2019-01-31 Thread Nathaniel Smith
On Thu, Jan 31, 2019, 05:26 Nick Coghlan  On Thu, 31 Jan 2019 at 16:40, Glenn Linderman 
> wrote:
> >> On 1/30/2019 8:45 PM, Raymond Hettinger wrote:
> >>> On Jan 30, 2019, at 3:41 PM, Glenn Linderman 
> wrote:
> >>> Would it be practical to add deprecated methods to regular dict for
> the OrderedDict reordering methods that raise with an error suggesting "To
> use this method, convert dict to OrderedDict." (or some better wording).
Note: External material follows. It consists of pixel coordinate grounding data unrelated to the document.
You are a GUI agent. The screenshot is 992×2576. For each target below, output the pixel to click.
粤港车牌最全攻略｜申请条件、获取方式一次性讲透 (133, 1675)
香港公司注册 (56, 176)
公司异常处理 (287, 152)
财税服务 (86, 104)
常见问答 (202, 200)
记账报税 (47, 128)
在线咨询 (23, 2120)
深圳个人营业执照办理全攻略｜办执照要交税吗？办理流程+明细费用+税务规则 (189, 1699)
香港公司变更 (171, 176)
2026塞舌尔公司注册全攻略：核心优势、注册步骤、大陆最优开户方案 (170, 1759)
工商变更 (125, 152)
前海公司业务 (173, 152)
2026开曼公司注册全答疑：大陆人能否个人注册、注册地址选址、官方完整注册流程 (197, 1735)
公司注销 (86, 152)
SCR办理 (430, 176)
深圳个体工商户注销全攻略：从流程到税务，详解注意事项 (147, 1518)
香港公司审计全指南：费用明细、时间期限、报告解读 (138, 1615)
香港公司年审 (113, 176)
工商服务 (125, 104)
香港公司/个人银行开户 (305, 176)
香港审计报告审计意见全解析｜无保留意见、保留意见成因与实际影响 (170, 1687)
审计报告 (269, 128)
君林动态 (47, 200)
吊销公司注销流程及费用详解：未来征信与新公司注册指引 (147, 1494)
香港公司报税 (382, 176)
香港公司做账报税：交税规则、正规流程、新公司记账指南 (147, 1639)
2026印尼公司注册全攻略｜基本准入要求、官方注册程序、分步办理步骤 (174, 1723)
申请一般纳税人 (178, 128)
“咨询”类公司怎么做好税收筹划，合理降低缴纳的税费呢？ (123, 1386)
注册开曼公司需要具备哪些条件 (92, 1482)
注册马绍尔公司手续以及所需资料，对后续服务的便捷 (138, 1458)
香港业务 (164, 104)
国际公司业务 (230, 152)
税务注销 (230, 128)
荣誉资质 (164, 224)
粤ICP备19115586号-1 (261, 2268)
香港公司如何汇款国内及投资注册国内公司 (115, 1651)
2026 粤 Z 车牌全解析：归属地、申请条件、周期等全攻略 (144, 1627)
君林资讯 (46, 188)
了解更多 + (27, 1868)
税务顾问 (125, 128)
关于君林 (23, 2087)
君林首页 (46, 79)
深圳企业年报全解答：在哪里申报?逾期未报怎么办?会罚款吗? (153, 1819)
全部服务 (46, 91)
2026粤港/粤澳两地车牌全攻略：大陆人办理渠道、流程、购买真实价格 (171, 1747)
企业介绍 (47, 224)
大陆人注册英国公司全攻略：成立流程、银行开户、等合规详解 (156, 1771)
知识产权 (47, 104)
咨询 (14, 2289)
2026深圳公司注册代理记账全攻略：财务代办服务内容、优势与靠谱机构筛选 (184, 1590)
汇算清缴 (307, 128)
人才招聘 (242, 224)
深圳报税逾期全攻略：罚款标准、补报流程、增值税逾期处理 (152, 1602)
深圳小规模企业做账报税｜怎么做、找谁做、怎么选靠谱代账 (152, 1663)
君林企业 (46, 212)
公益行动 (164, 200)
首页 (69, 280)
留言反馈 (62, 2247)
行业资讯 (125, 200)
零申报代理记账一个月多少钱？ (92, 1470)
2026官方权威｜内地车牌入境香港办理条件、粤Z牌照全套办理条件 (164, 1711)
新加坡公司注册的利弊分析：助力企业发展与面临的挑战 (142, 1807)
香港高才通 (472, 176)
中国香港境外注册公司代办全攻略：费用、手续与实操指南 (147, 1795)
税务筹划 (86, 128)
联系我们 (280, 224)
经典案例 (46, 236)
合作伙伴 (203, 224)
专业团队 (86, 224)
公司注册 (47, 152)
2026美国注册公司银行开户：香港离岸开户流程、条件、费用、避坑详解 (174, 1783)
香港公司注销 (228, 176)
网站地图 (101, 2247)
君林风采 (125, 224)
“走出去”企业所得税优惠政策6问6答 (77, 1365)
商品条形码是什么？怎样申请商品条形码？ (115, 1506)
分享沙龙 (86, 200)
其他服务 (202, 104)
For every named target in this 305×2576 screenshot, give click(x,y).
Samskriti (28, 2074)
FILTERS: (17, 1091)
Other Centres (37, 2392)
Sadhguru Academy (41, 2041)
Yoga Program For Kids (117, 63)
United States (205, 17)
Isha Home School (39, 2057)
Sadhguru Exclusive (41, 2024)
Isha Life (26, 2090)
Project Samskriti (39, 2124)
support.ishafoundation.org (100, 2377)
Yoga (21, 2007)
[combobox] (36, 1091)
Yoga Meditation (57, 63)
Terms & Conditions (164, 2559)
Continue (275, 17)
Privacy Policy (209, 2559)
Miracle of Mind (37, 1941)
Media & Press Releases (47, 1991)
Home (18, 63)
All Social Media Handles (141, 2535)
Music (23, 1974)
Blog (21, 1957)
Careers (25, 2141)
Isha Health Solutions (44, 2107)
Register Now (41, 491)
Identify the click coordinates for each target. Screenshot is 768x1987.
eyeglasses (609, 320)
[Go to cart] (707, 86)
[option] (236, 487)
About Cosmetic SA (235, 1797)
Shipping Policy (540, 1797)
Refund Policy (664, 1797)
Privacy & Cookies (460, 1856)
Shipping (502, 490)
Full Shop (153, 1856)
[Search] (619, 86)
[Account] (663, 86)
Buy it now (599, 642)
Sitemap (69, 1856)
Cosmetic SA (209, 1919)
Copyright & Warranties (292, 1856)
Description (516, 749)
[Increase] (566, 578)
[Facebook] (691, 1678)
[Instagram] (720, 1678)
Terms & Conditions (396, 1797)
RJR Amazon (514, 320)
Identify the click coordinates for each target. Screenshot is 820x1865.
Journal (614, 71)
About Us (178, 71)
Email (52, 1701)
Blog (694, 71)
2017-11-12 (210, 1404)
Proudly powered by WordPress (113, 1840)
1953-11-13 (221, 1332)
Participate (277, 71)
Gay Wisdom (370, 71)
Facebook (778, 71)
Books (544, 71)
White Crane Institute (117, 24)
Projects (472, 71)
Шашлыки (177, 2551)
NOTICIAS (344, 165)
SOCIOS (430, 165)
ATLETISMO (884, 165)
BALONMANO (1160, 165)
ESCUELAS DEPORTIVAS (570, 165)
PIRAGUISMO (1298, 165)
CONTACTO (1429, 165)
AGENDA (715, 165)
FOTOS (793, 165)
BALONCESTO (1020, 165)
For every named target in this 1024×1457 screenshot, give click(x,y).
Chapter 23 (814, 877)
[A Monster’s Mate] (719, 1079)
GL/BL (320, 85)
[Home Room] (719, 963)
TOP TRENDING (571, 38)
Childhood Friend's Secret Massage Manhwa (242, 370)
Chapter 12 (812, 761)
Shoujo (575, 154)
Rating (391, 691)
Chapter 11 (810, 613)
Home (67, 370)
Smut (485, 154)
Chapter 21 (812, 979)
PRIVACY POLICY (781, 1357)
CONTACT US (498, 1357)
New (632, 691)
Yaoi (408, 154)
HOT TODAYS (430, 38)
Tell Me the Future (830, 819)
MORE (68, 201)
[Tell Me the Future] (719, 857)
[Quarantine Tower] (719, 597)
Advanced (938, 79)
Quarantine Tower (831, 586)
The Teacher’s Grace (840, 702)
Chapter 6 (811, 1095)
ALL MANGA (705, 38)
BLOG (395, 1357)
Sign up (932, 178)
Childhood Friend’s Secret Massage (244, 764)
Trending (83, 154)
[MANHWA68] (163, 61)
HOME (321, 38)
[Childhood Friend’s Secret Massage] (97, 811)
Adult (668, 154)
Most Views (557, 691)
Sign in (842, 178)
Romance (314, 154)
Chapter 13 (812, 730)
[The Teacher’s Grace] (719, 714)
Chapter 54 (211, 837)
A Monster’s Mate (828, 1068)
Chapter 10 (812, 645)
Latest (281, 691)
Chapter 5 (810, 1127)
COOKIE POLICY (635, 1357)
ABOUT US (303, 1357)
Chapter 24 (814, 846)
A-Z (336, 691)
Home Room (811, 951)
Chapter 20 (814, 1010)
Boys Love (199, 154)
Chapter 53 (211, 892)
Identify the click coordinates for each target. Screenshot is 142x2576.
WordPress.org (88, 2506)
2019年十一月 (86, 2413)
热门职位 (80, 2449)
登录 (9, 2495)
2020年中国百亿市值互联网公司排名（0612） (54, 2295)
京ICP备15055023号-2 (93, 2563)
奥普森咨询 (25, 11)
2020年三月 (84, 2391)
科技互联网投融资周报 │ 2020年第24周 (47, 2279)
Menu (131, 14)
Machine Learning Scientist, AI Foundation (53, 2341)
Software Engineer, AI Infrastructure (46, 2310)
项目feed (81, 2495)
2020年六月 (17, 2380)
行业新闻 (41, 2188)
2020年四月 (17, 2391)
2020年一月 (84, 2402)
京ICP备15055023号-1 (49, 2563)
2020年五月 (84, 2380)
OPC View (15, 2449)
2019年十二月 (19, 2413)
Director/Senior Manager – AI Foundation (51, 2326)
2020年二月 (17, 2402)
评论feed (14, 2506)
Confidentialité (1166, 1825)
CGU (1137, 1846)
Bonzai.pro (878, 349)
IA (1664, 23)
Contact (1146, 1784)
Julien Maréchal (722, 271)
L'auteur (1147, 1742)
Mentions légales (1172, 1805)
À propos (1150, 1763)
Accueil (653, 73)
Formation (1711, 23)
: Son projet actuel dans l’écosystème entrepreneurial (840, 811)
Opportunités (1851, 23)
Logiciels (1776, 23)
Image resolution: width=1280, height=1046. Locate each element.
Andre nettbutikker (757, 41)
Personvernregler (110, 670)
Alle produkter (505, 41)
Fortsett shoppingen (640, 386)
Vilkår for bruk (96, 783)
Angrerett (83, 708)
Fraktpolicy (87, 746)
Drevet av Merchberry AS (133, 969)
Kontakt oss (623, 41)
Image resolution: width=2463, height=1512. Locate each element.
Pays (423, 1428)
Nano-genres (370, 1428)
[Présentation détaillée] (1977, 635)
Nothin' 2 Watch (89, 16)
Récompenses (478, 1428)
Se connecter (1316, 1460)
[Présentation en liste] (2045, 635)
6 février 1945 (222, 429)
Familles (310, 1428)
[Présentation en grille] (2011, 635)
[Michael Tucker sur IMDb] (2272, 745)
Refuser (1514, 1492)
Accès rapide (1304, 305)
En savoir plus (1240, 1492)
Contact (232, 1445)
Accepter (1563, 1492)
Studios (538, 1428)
> >> That's an interesting idea.  Regular dicts aren't well suited to the
> reordering operations (like lists, repeated inserts at the front of the
> sequence wouldn't be performant relative to OrderedDict which uses
> double-linked lists internally).  My instinct is to leave regular dicts
> alone so that they can focus on their primary task (being good a fast
> lookups).
> > My goal was just to give a meaningful error message if someone misses
> the implications in What's New, and has code that actually does expect
> named_tuple.as_dict to have the ordering operations.
>
> The downside of doing that is that automated code introspection tools
> don't know that the methods don't really exist, they just see the
> method names in the type dictionary and offer them up for code
> completion.
>
> So in this case, the extra runtime check isn't worth the cost of
> breaking static code analysis and other forms of introspection.
>

It's technically possible for attributes to do something custom when
accessed, without appearing in __dir__. I don't know if that's a useful
technique in this case, but sometimes it is.